**Task details:**
Could you reproduce the entries exactly, omitting every picture?

--- Provided data ---

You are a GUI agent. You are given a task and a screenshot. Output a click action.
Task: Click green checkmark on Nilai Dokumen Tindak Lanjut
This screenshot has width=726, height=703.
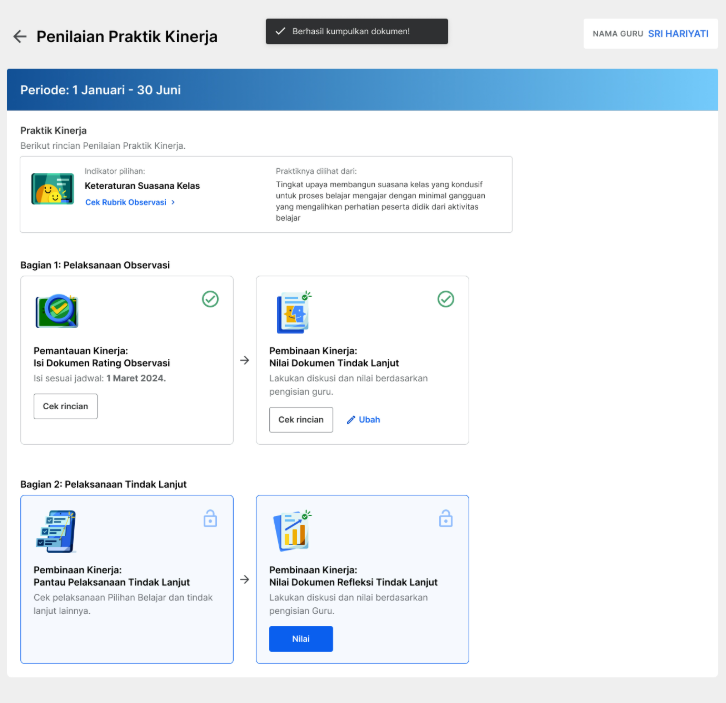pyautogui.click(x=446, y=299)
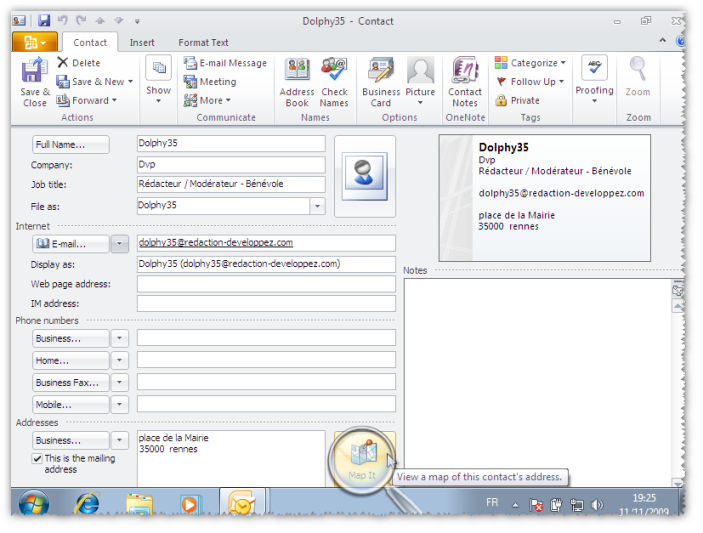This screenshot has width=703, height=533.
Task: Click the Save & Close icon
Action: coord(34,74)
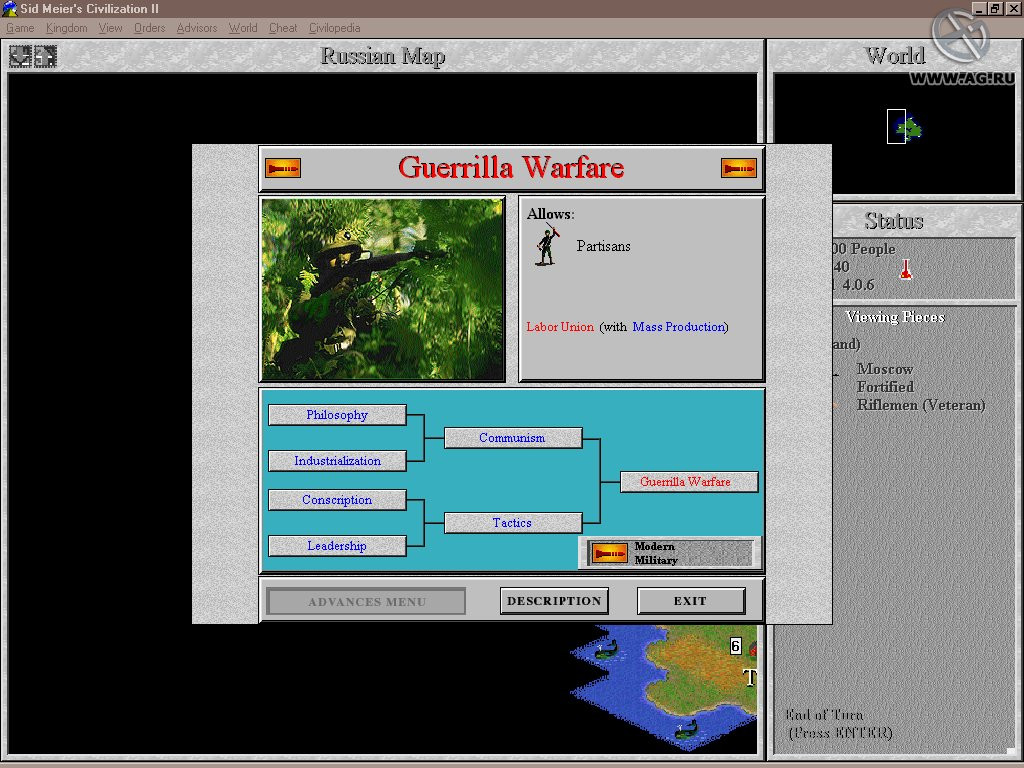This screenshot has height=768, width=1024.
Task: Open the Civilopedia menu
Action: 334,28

---

**Exercise answer:**
You are a GUI agent. You are given a task and a screenshot. Output a click action.
Task: Click green checkmark on Nilai Dokumen Tindak Lanjut
This screenshot has width=726, height=703.
pyautogui.click(x=446, y=299)
This screenshot has width=703, height=533.
Task: Click the Save & Close icon
Action: coord(34,74)
This screenshot has height=768, width=1024.
Task: Open the Civilopedia menu
Action: 334,28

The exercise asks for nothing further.